On Thu Mar 5, 2026 at 6:29 AM UTC, Andrea Righi wrote:
> diff --git a/kernel/sched/ext_internal.h b/kernel/sched/ext_internal.h
> index bd26811fea99d..417d3c6f02fe3 100644
> --- a/kernel/sched/ext_internal.h
> +++ b/kernel/sched/ext_internal.h
> @@ -1042,26 +1042,108 @@ static const char *scx_enable_state_str[] = {
> };
>
> /*
> - * sched_ext_entity->ops_state
> + * Task Ownership State Machine (sched_ext_entity->ops_state)
> *
> - * Used to track the task ownership between the SCX core and the BPF scheduler.
> - * State transitions look as follows:
> + * The sched_ext core uses this state machine to track task ownership
> + * between the SCX core and the BPF scheduler. This allows the BPF
> + * scheduler to dispatch tasks without strict ordering requirements, while
> + * the SCX core safely rejects invalid dispatches.
> *
> - * NONE -> QUEUEING -> QUEUED -> DISPATCHING
> - * ^ | |
> - * | v v
> - * \-------------------------------/
> + * State Transitions
> *
> - * QUEUEING and DISPATCHING states can be waited upon. See wait_ops_state() call
> - * sites for explanations on the conditions being waited upon and why they are
> - * safe. Transitions out of them into NONE or QUEUED must store_release and the
> - * waiters should load_acquire.
> + * .------------> NONE (owned by SCX core)
> + * | | ^
> + * | enqueue | | direct dispatch
> + * | v |
> + * | QUEUEING -------'
> + * | |
> + * | enqueue |
> + * | completes |
> + * | v
> + * | QUEUED (owned by BPF scheduler)
> + * | |
> + * | dispatch |
> + * | |
> + * | v
> + * | DISPATCHING
> + * | |
> + * | dispatch |
> + * | completes |
> + * `---------------'

We can also go directly from QUEUED to NONE when a task is dequeued for an
attribute change or picked by core-sched.

> + * State Descriptions
> + *
> + * - %SCX_OPSS_NONE:
> + * Task is owned by the SCX core. It's either on a run queue, running,
> + * or being manipulated by the core scheduler. The BPF scheduler has no
> + * claim on this task.

A blocked task's ops_state is also NONE. Or are we assuming here that the task
is on_rq?
Also, a task waiting to run on a built-in DSQ is in NONE state as well.

> + *
> + * - %SCX_OPSS_QUEUEING:
> + * Transitional state while transferring a task from the SCX core to
> + * the BPF scheduler. The task's rq lock is held during this state.
> + * Since QUEUEING is both entered and exited under the rq lock, dequeue
> + * can never observe this state (it would be a BUG). When finishing a
> + * dispatch, if the task is still in %SCX_OPSS_QUEUEING the completion
> + * path busy-waits for it to leave this state (via wait_ops_state())
> + * before retrying.
> + *
> + * - %SCX_OPSS_QUEUED:
> + * Task is owned by the BPF scheduler. It's on a DSQ (dispatch queue)
> + * and the BPF scheduler is responsible for dispatching it. A QSEQ

The task doesn't have to be on a DSQ, it can be queued on some BPF data
structure instead. Even if it is on a DSQ, its state depends on whether it's
on a user DSQ (QUEUED) or a built-in DSQ, e.g. local (NONE).
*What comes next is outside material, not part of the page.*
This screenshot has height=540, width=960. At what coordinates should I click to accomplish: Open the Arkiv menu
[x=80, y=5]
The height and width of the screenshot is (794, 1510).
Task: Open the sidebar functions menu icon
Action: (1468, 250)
This prompted me to have a look at the logic around SCX_OPSS_QUEUED and I can't
convince myself that it's correct in the case of direct dispatches to
non-builtin DSQs.

The only place where ops_state is set to QUEUED is at the end of
do_enqueue_task(). Notably, this assignment is skipped in the case of direct
dispatch.

direct_dispatch() will then call dispatch_enqueue() with SCX_ENQ_CLEAR_OPSS,
causing ops_state to be reset to NONE. We end up in a state where the task
is enqueued on a user DSQ, its ops_state is NONE and p->scx.flags has
SCX_TASK_IN_CUSTODY, which doesn't look like a consistent state to me.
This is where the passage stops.